■ **Activity**
Would you give again, exactly as written, the lines from the opening of the records to the line with "Task: Click the generateName line", that line included and pictures excluded?

[Dataset entries]
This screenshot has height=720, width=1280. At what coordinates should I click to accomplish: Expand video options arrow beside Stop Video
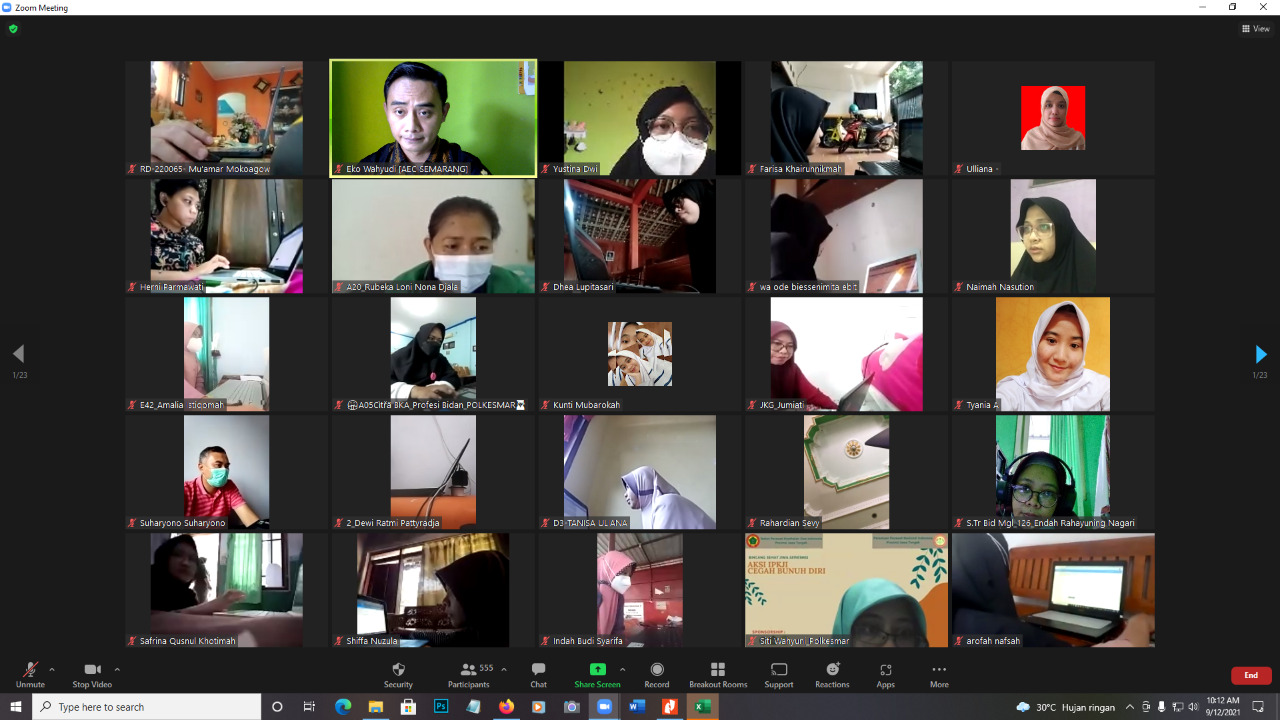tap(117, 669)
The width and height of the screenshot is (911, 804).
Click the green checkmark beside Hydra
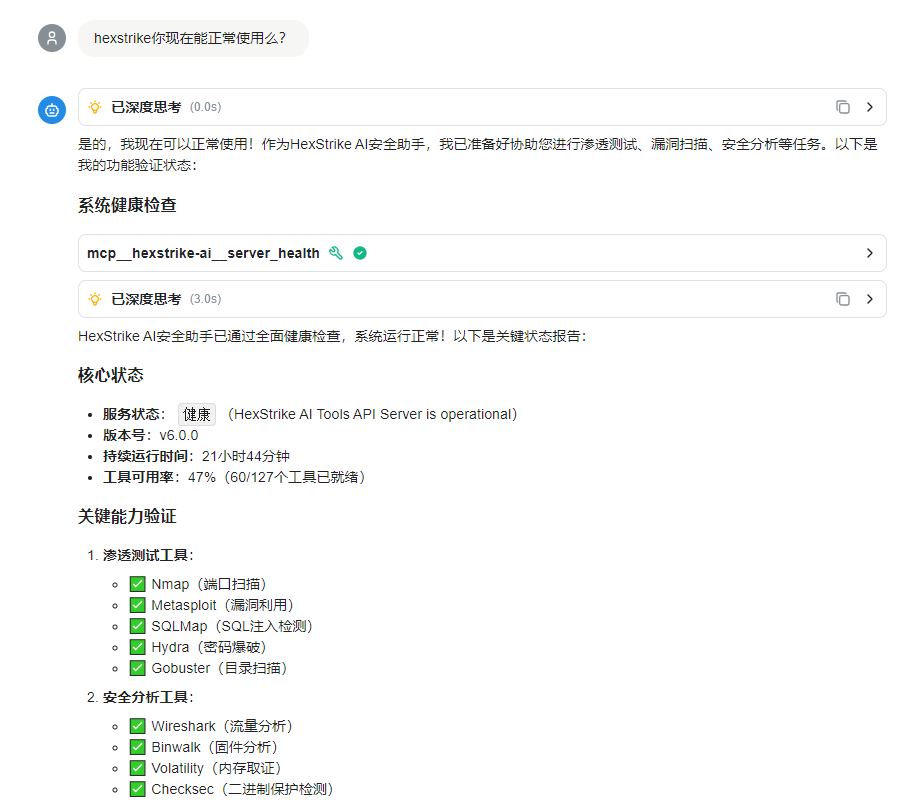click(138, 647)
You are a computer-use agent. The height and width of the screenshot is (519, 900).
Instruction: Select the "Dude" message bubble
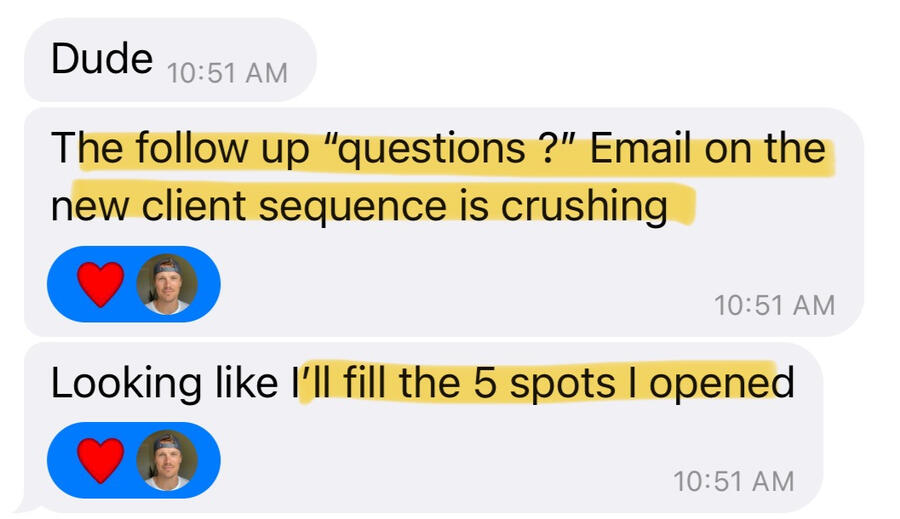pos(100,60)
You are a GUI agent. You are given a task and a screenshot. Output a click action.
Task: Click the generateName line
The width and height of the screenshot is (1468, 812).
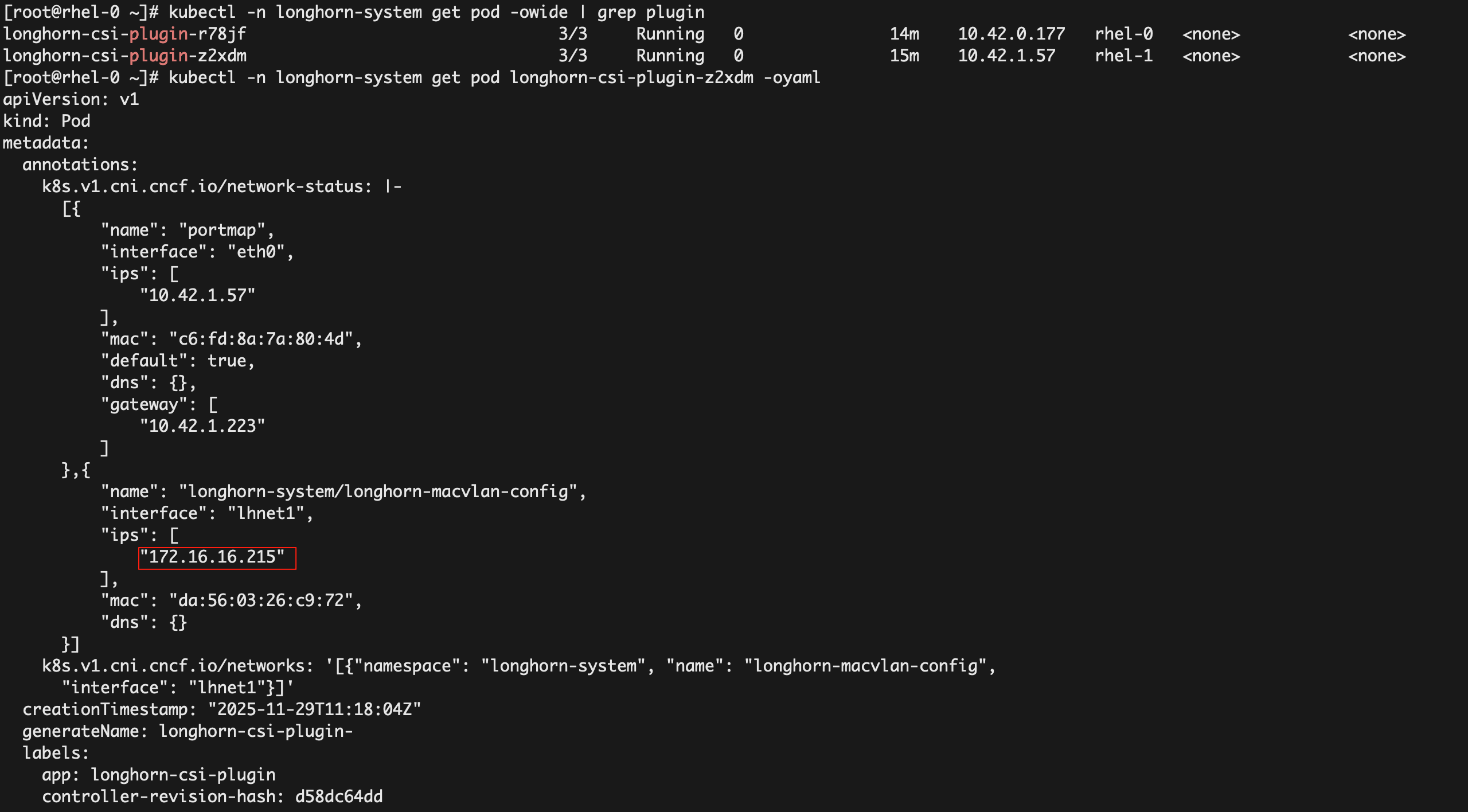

■ **Task result**
This screenshot has height=720, width=1280. At what coordinates should I click to accomplish: Expand video options arrow beside Stop Video
tap(117, 669)
The width and height of the screenshot is (911, 804).
Click the green checkmark beside Hydra
click(138, 647)
You are a computer-use agent. The height and width of the screenshot is (519, 900).
Instruction: Select the "Dude" message bubble
pos(100,60)
You are a GUI agent. You are given a task and a screenshot. Output a click action.
Task: Click the generateName line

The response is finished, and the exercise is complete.